Zechariah, filled with holy spirit, sang this canticle, «Blessed be the Lord God of Israel, for he has come and redeemed his people. He has raised up for us a victorious Savior in the house of David his servant, as he promised through his prophets of old, salvation from our enemies and from the hand of our foes. He has shown mercy to our fathers and remembered his holy covenant, the oath he swore to Abraham, our father, to deliver us from the enemy, that we might serve him fearlessly as a holy and righteous people all the days of our lives. And you, my child, shall be called prophet of the Most High, for you shall go before the Lord to prepare the way for him and enable his people to know of their salvation when he comes to forgive their sins. This is the work of the mercy of our God, who comes from on high as a rising sun shining on those who live in darkness and in the shadow of death, and guiding our feet into the way of peace».
«Comes from on high as a rising sun shining on those who live in darkness»

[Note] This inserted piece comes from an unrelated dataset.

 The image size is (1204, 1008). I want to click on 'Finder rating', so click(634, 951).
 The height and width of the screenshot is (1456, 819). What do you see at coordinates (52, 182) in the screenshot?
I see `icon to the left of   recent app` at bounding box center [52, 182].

Fr. Ignasi FABREGAT i Torrents
(Terrassa, Barcelona, Spain)
Today, the Gospel gathers Zechariah's song of praise after the birth of his son. In its first part John the Baptist's father thanks God, and in the second, his eyes look forward into the future. He oozes joy and hope on recognizing the salvific action of God toward Israel, which culminates in the coming of the Messiah, prepared by his own son John.
We already know that Zechariah had been punished by God because of his skepticism. Now, however, that the divine action has been made real —as he has recovered his ability to speak— says what he before could express only in his heart: «Blessed be the Lord God of Israel» (Lk 1:68). How Many times do we see the dark side of things, negatively, in a pessimistic way! If only we had the supernatural vision of the facts that Zechariah shows in the Benedictus, we would be constantly living in joy and hope.
«The Lord is at hand; the Lord is here». The forerunner's father is conscious of the fact that the arrival of the Messiah means, above all, light. A light that illuminates those who live in darkness and in the shadow of death. Us! May we realize with full consciousness that Jesus came to illuminate our lives, that he is coming to guide us, to point out the way to go... It would be great if we were to allow Him guide us with His desires, with the hope he has invested in us!
Jesus is the “Lord” (cf. Lk 1:68.76), but he is also the “Savior” (cf. Lk 1:69). These two attributes that Zechariah points to about God, so close to Christmas eve, have always surprised me, because they are precisely the same ones that the Angel of the Lord will assign to Jesus in its announcement to the shepherds and that we will hear touchingly tonight at Midnight Mass. It is God Himself who is born!